(Items from a dataset)

== Segment start ==

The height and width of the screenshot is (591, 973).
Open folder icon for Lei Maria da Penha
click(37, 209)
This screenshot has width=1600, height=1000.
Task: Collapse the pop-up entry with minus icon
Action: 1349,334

== Segment end ==

(Exercise):
What you return must match the records above exactly, line for line.

(Reply to the exercise):
The height and width of the screenshot is (591, 973).
Open folder icon for Lei Maria da Penha
click(37, 209)
This screenshot has width=1600, height=1000.
Task: Collapse the pop-up entry with minus icon
Action: 1349,334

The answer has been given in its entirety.